**Task item:**
Given the material below, output exactly the lines from the line with "Given: Select the Iphone của Ho... device" to the line with "Image resolution: width=1456", both ends included, and no other lines.

**Information:**
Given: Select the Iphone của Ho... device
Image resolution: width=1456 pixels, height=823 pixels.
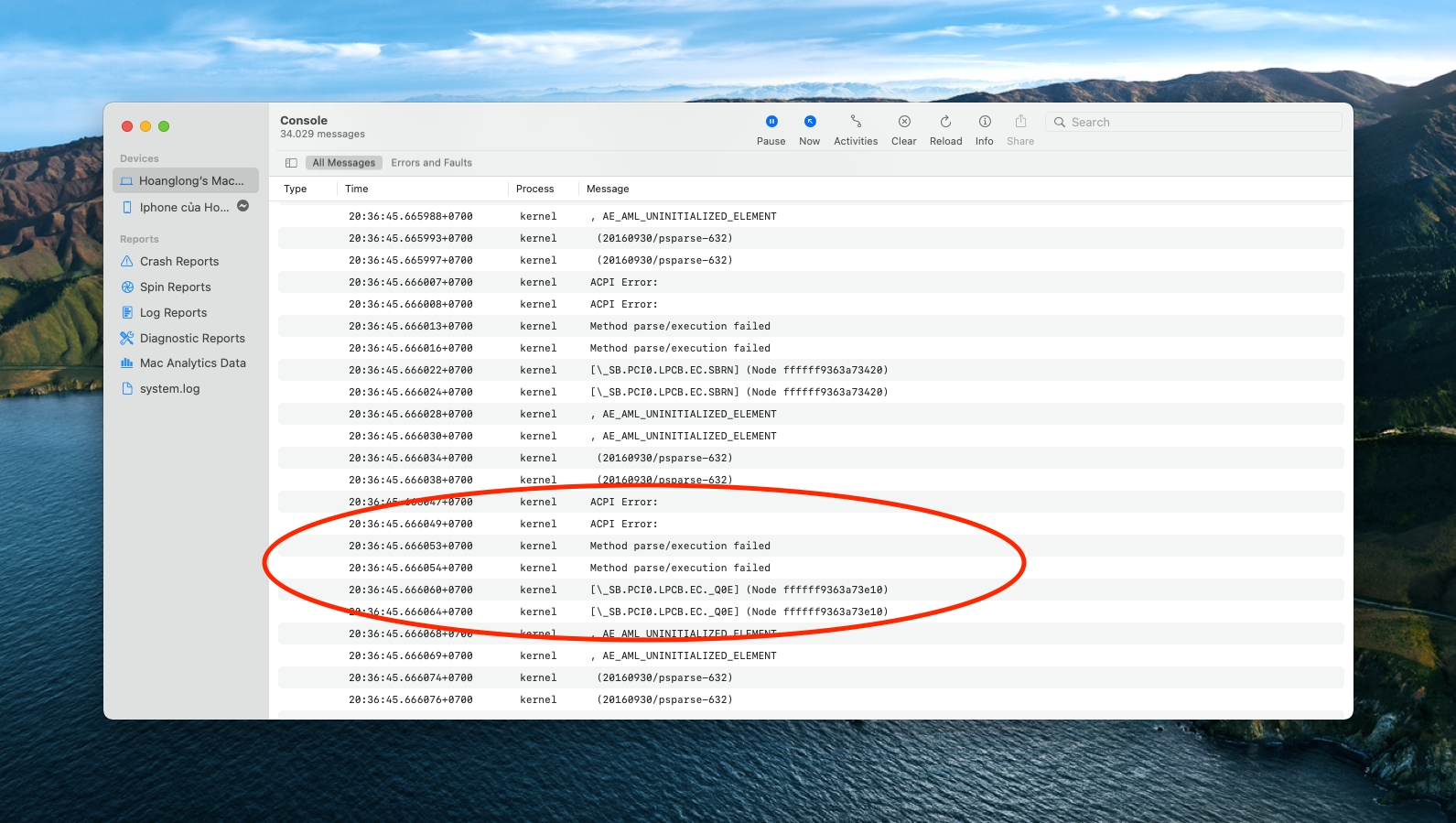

==

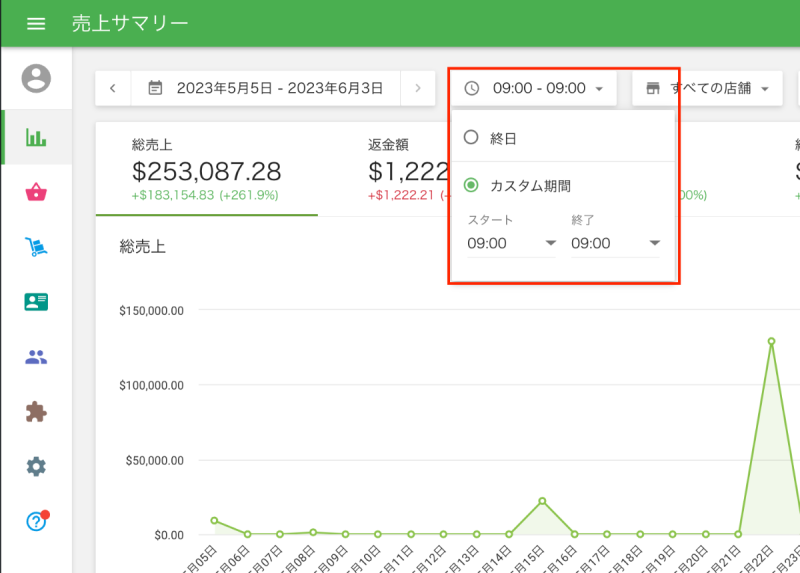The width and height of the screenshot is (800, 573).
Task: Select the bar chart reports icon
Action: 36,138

==

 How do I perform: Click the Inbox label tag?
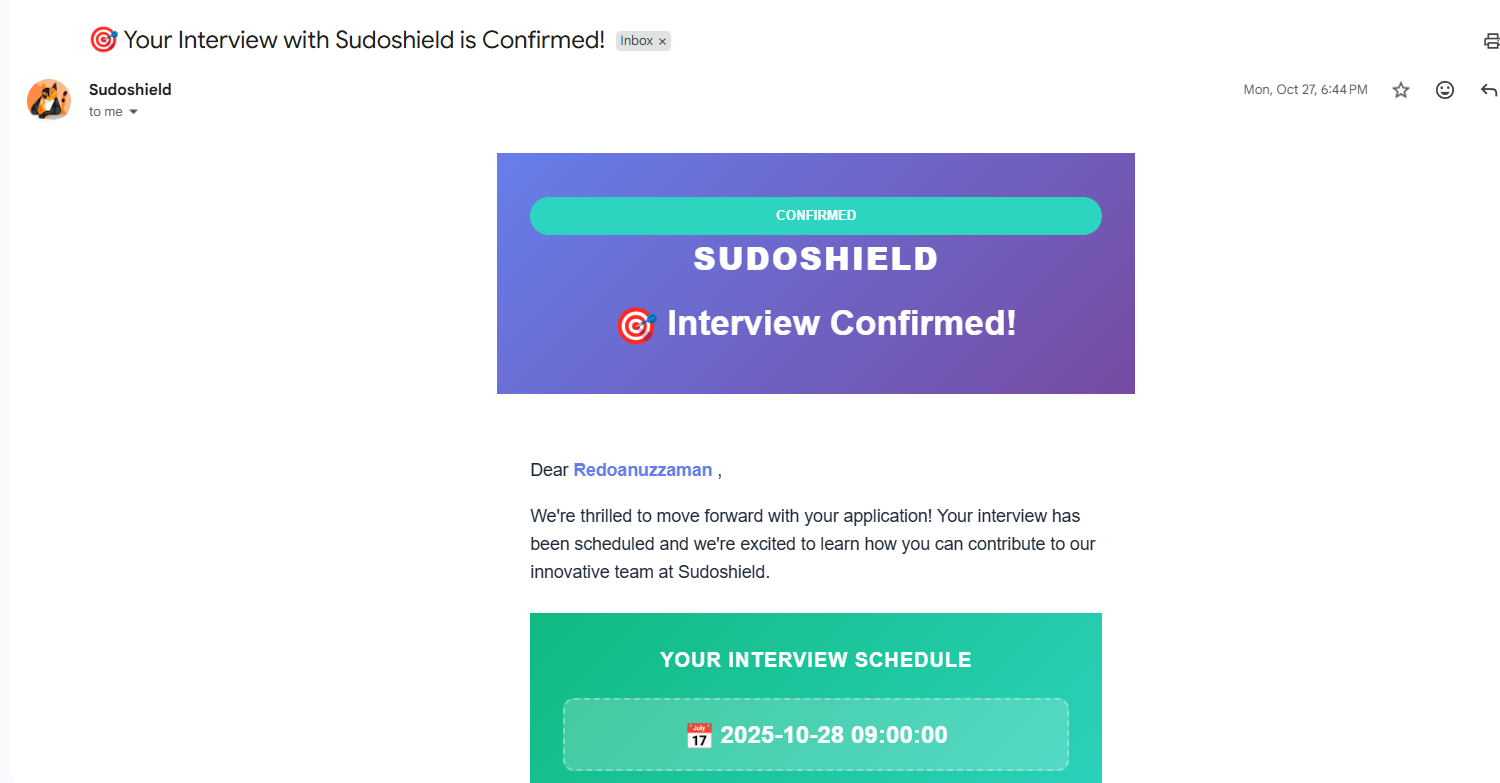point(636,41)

**Task response:**
Given: Select the Iphone của Ho... device
Image resolution: width=1456 pixels, height=823 pixels.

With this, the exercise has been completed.